Hello,
I tried to use OffsetArrays.jl
in my own (finite difference) codes and experienced a sizable slowdown.Here is a code that resembles my use cases.
function lap2(x,y)
n1,n2=size(x)
for i2=2:n2-1
for i1=2:n1-1
@inbounds y[i1,i2]=(x[i1+1,i2]-2x[i1,i2]+x[i1-1,i2])*x[i1,i2]*x[i1+1,i2+1]+
(x[i1,i2-1]-2x[i1,i2]+x[i1,i2-1])*x[i1-1,i2]*x[i1,i2+1]
end
end
end
function lap2o(x,y)
I1=indices(x,1)[2:end-1]
I2=indices(x,2)[2:end-1]
@unsafe begin
for i2 in I2
for i1 in I1
(y[i1,i2]=(x[i1+1,i2]-2x[i1,i2]+x[i1-1,i2])*x[i1,i2]*x[i1+1,i2+1]+
(x[i1,i2-1]-2x[i1,i2]+x[i1,i2-1])*x[i1-1,i2]*x[i1,i2+1])
end
end
end
end
using OffsetArrays,BenchmarkTools
x=rand(1001,2001);y=zeros(size(x));
ox=OffsetArray(copy(x),-100:900,-100:1900);oy=OffsetArray(copy(y),-100:900,-100:1900);
#warm up...
julia> @benchmark lap2o(ox,oy)
BenchmarkTools.Trial:
memory estimate: 0 bytes
allocs estimate: 0
--------------
minimum time: 4.339 ms (0.00% GC)
median time: 4.363 ms (0.00% GC)
mean time: 4.375 ms (0.00% GC)
maximum time: 6.494 ms (0.00% GC)
--------------
samples: 1140
evals/sample: 1
julia> @benchmark lap2(x,y)
BenchmarkTools.Trial:
memory estimate: 0 bytes
allocs estimate: 0
--------------
minimum time: 3.546 ms (0.00% GC)
median time: 3.581 ms (0.00% GC)
mean time: 3.594 ms (0.00% GC)
maximum time: 4.586 ms (0.00% GC)
--------------
samples: 1387
evals/sample: 1
The slowdown here is proportional to the one I am seeing for my codes.
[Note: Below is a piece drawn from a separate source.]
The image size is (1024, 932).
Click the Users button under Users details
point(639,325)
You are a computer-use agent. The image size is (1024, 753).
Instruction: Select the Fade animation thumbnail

If I profile the two calls I see many calls to unsafe_setindex
and unsafe_getindex
in OffsetArrays
but not for the normal Arrays.
Is this slowdown expected/normal? Is is system specific or am I just missing something?
OffsetArrays
would clean up my codes and make them more readable if I can solve this slowdown issue.
Cheers!
julia> versioninfo()
Julia Version 0.6.0
Commit 9036443 (2017-06-19 13:05 UTC)
Platform Info:
OS: Linux (x86_64-pc-linux-gnu)
CPU: Intel(R) Xeon(R) CPU E5-2670 0 @ 2.60GHz
WORD_SIZE: 64
BLAS: libopenblas (USE64BITINT DYNAMIC_ARCH NO_AFFINITY Sandybridge)
LAPACK: libopenblas64_
LIBM: libopenlibm
LLVM: libLLVM-3.9.1 (ORCJIT, sandybridge)